(Stored data)

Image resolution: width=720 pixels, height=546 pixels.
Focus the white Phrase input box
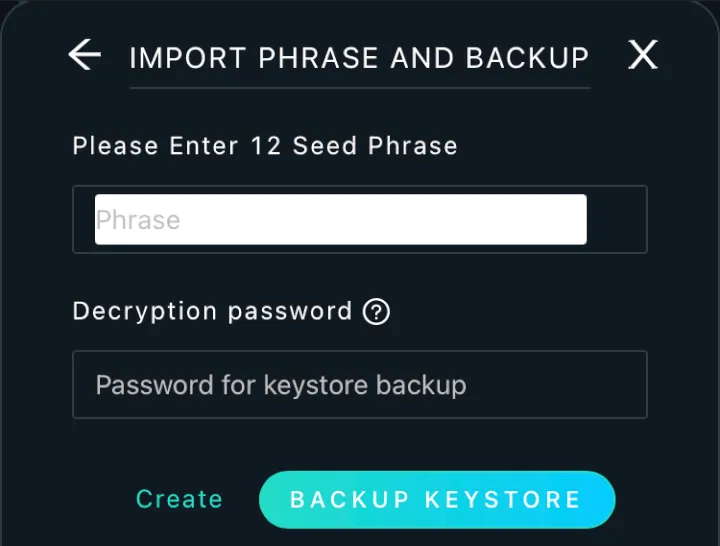(341, 220)
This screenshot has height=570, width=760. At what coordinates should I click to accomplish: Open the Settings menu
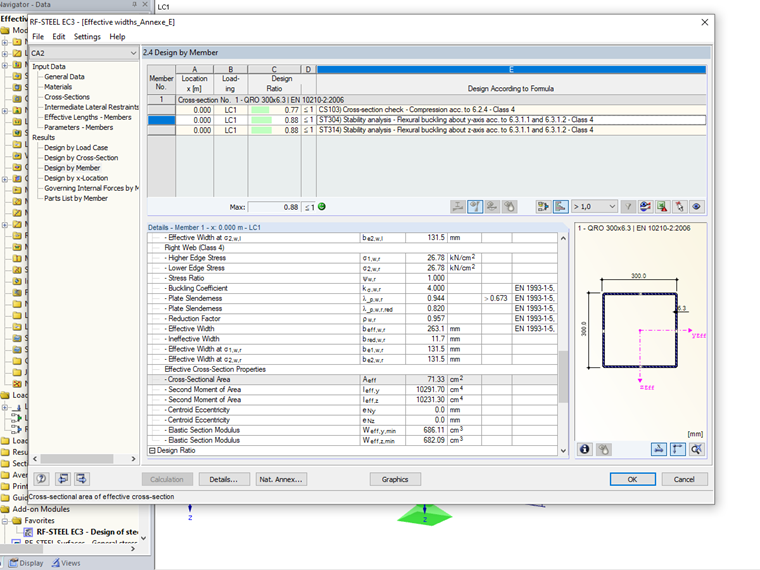pos(87,36)
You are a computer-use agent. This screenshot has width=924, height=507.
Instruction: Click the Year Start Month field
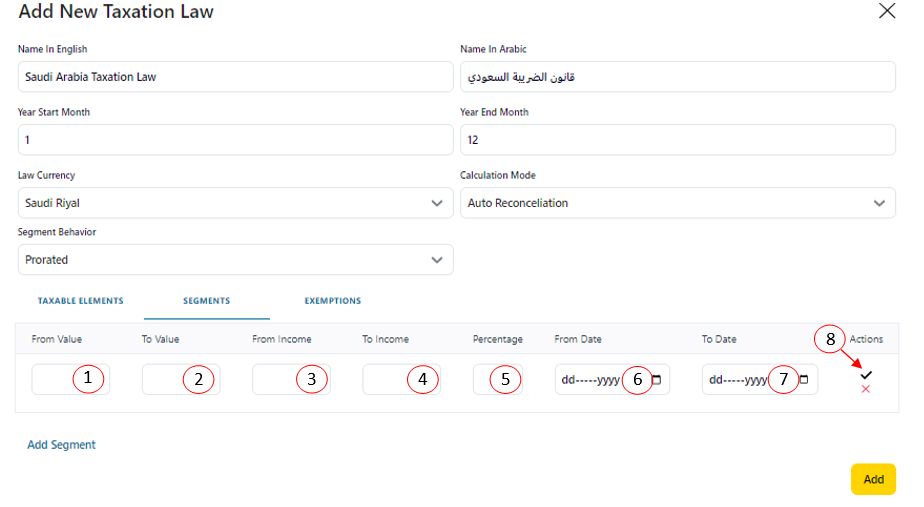[x=235, y=140]
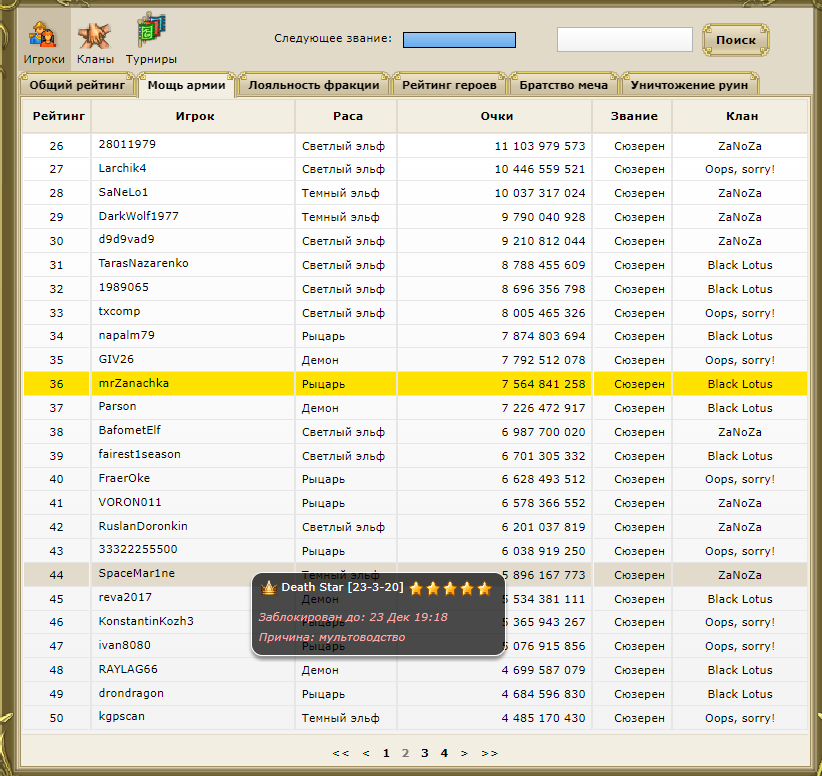
Task: Sort by the Очки column header
Action: 496,116
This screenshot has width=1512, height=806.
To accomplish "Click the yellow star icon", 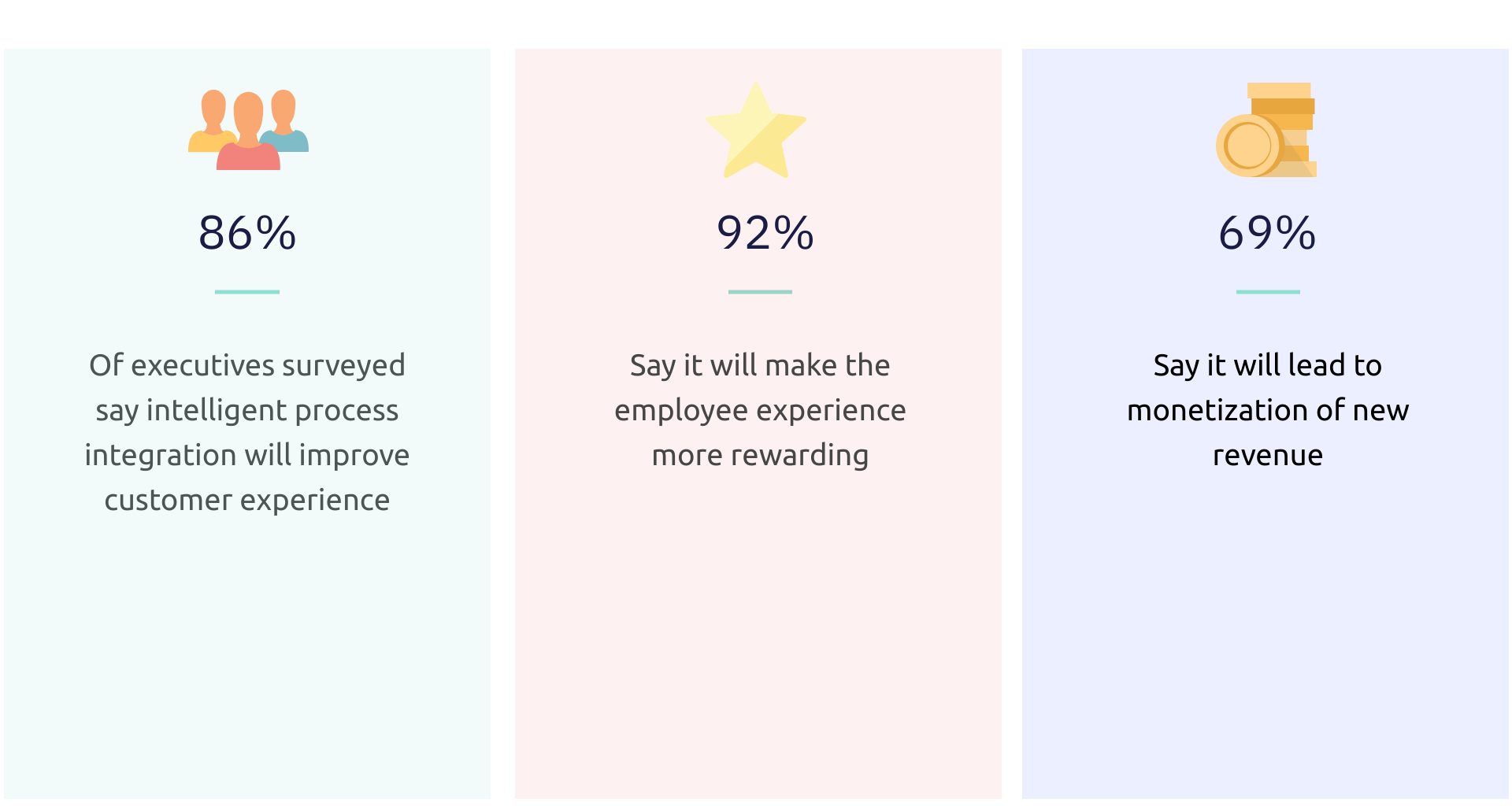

- _TASK TO CARRY OUT_:
Write the records out once more, exactly as they appear, with no pictures.

- _TASK RESPONSE_:
Image resolution: width=720 pixels, height=546 pixels.
Focus the white Phrase input box
(341, 220)
This screenshot has height=570, width=760. At what coordinates should I click to accomplish: Open the Settings menu
pos(87,36)
You are a computer-use agent. This screenshot has width=924, height=507.
Instruction: Click the Year Start Month field
[x=235, y=140]
Task: Sort by the Очки column header
Action: 496,116
This screenshot has width=1512, height=806.
To accomplish "Click the yellow star icon", 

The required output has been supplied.